Ainda sim, ingressa no movimento socialista, ajuda na fundação do PCI (Partido Comunista Italiano), sendo decisivo nos debates. Volta a adoecer, vindo a ser internado em Moscou, onde conhece Julia Schucht, que se apaixona e se casa. Apesar dos problemas depressivos de sua esposa, Gramsci segue adiante em sua brilhante contribuição no debate revolucionário internacional, consolidado com sua eleição para deputado em 1924. É preso em 1926, ainda que portando imunidade parlamentar. Seu martírio vital entra então em sua fase mais sombria.
Temendo o “cérebro que devia parar de funcionar por pelo menos 20 anos”, para usar as palavras do promotor fascista, o regime de Mussolini só lhe autoriza a escrever em 1929, ainda sim sob forte vigilância do presídio. Seu estado de saúde piora diante do insalubre sistema carcerário do fascismo. Seu rosto envelhece, incha, se deforma.
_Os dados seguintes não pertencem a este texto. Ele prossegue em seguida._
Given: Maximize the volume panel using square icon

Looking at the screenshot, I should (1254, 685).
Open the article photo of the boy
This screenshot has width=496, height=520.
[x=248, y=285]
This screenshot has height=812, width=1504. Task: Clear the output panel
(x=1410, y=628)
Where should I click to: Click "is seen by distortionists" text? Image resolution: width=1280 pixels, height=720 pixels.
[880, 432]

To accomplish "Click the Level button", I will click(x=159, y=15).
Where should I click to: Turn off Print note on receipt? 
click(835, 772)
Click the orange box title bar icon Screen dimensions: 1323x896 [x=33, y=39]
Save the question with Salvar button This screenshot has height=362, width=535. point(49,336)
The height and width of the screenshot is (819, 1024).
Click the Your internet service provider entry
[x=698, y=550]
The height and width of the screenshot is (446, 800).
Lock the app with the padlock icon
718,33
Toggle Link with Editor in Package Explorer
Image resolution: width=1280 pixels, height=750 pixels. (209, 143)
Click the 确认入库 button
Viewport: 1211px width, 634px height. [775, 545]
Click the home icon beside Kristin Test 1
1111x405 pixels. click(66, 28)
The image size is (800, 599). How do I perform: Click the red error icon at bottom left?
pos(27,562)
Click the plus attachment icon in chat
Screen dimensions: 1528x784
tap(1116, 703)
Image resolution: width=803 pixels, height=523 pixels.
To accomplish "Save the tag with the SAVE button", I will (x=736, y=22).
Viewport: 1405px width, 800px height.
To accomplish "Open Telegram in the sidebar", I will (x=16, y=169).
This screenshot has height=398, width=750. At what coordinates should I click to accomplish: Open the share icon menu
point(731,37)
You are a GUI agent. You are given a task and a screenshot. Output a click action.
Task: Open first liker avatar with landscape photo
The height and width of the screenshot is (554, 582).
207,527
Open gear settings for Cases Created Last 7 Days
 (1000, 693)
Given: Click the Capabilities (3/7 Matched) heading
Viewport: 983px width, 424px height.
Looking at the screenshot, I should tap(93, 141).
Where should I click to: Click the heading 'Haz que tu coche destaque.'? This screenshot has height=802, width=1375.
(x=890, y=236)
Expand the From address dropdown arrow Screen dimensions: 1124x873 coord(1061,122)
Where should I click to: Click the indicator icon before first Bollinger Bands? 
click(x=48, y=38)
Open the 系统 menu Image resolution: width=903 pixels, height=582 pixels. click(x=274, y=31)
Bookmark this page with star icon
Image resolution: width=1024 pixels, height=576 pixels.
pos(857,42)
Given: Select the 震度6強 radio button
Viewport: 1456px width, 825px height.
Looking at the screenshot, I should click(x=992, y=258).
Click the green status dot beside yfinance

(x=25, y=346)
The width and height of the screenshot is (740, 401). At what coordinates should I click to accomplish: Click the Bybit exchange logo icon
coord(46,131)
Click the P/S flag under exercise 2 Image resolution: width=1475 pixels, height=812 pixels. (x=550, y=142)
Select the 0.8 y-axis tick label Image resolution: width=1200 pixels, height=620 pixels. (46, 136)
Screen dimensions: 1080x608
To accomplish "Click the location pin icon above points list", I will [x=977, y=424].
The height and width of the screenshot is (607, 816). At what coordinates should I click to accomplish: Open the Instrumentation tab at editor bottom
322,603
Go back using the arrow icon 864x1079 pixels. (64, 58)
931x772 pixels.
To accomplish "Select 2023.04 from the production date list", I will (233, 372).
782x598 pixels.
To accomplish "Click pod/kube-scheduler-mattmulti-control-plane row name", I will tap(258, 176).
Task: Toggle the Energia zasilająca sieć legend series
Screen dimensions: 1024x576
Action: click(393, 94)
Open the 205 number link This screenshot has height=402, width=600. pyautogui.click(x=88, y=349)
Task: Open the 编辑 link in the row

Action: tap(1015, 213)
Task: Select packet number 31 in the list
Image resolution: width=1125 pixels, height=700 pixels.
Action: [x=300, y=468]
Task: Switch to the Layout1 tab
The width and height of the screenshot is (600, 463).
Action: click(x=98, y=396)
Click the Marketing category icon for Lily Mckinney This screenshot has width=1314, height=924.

Seus dentes caem, a insônia o atormenta, doenças como hipertensão são diagnosticadas. As crises são cada vez mais constantes. Certa vez caiu no chão de sua prisão, vomitando sangue e delirando. É atendido por colegas de cela, mas ainda sim o caminho de uma recuperação já era improvável.
O tormento vital, contudo, não veio apenas de sua frágil saúde. Vítima de distorção do “marxismo” Stalinista, fora mal interpretado por prisioneiros políticos que cumpriam pena com ele. Certa vez quando passeava pelo pátio do presídio foi atingido por uma pedra, por alguém que o criticava, chamando no de “social-democrata oportunista”. Eram tempos que viriam obrigar a Gyorg Lukács a fazer uma bizarra autocrítica quanto ao marxismo vulgar do Stalinismo, e que Walter Benjamin afasta-se da atividade partidária. Ainda que em proporções diferentes, são três gênios do marxismo que penaram na mão do dogmatismo pobre do “Marxismo-leninismo”.
Por fim, Antônio Gramsci é liberto em 1935, mas suas condições de saúde o levariam a óbito dois anos depois, em 27 de Abril de 1937.
 A vida sofrida de Gramsci pode permanecer como objeto de desinteresse por grande parte de nossa esquerda. Entretanto, no meu entendimento, sua biografia testemunha uma grande declaração de amor a revolução, uma espécie de alento em tempos de letargia. Trata-se de uma prova viva de militância corajosa, vindo daquele que sempre quis vencer o pessimismo da razão, com o otimismo da vontade.